WASHINGTON—Private employers claimed to add 492,000 net new jobs in May, the Bureau of Labor Statistics reported June 4. Governments added 67,000 more. That, and the drop in monthly joblessness from 6.1% in April to 5.8% in May, is good news.
The bad news, coming virtually every day, is that Republican governors are cutting off $300 weekly federal jobless aid checks to millions of workers. That may sabotage the recovery from the coronavirus-caused depression. The latest was Maryland’s Larry Hogan. His cutoff will start July 3.
Those checks are supplements to regular state unemployment, but for many “gig economy” workers, “independent contractors,” musicians, and others who aren’t covered by state-run jobless aid, the $300 is the only money they can depend on. There are 6.37 million such workers, 41% of the 15.44 million workers who received state or federal jobless checks as of May 15, BLS said.
Another 5.29 million in the large group got the $300 checks after state benefits ran out. They’d get cut off at the financial knees, too. By contrast, 3.45 million jobless still got state aid.
Workers who each get the $300 recycle the money back into the economy, using it to buy groceries, pay the rent, and take kids to the doctor, helping create or sustain other jobs.
“I rely on that extra money to keep a roof over our heads,” Unite Here Local 25 member Felicia Gibbs, who worked at Gaylord National Harbor in the D.C. suburbs before being laid off in March 2020, told Chris Garlock of the Metro D.C. Central Labor Council.
“This just sends us scrambling as we waited to hear back from our old jobs. Gov. Hogan should reverse this terrible decision.”
“Gov. Hogan’s suggestion that pandemic-induced unemployment has abated is completely out of touch with our industry trends and the pain workers statewide are still experiencing,” Unite Here Local 25 Executive Secretary-Treasurer John Boardman told Garlock in a statement. State lawmakers are seeking ways to override Hogan’s cutoff.
BLS said the number of unemployed declined to 496,000 in May, to 9.316 million. Factories added 23,000 jobs, all in cars and parts (+24,800). But construction firms shed 20,000 workers. All the rest of the net private-sector job gains were in services.
The biggest job gains were in the lowest-paying occupation, bars and restaurants (+189,000 jobs). But that sector, the worst hit when the depression began 13 months ago, still has a 10.2% unemployment rate, BLS said.
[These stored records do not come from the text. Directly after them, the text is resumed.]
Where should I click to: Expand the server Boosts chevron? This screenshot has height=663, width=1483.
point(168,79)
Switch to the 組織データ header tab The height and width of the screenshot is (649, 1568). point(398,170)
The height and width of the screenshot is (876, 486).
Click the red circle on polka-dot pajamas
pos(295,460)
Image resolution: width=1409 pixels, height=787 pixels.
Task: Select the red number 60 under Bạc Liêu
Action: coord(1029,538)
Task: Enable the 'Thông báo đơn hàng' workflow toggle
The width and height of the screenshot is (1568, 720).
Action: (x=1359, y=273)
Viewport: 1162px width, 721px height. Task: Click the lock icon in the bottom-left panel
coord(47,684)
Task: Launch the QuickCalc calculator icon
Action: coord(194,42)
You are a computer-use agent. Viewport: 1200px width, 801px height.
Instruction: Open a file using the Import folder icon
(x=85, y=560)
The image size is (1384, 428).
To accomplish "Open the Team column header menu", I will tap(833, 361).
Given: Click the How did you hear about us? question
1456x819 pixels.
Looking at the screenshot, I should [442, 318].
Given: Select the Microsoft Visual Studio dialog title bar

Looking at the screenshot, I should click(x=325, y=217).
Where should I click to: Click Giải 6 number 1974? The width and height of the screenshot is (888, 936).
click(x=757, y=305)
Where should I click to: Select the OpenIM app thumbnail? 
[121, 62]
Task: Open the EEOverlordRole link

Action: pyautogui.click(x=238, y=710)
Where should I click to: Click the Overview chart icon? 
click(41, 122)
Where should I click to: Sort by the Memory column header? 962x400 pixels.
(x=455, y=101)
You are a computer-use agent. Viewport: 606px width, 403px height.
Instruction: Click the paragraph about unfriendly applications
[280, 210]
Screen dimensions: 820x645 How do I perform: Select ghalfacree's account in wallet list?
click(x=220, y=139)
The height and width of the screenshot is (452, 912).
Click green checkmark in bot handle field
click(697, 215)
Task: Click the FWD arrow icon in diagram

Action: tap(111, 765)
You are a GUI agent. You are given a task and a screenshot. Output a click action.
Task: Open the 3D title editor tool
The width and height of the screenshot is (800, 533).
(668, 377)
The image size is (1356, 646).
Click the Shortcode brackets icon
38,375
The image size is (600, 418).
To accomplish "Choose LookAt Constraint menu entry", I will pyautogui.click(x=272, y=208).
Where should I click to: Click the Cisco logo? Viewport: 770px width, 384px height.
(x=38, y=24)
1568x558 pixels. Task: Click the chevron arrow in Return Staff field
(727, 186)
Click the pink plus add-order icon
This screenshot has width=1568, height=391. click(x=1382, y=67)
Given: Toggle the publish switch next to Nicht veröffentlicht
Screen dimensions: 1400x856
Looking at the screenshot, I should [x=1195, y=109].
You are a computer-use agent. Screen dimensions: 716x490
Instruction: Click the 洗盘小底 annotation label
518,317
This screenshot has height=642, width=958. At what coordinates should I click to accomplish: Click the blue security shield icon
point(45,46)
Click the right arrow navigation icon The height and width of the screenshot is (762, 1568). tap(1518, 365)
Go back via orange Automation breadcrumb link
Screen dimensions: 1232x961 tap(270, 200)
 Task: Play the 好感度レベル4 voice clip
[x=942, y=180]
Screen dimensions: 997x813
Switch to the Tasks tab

The second-biggest gains were in local and state education. Schools and universities started reopening, responding to new anti-pandemic guidelines. Combined, they added 103,000 jobs in May.
Although the job gains are welcome news for working people, analysis from the Economic Policy Institute shows that even if current monthly employment gains continue, the country won’t return to pre-pandemic levels until well into 2022.
Analyzing the latest numbers, EPI senior economist Elise Gould said that officially the labor market is still down 7.6 million jobs since February 2020 when the coronavirus crisis started. But taking into account the growth in the working-age population since then, the real jobs shortfall is still between 8.6 and 10.7 million.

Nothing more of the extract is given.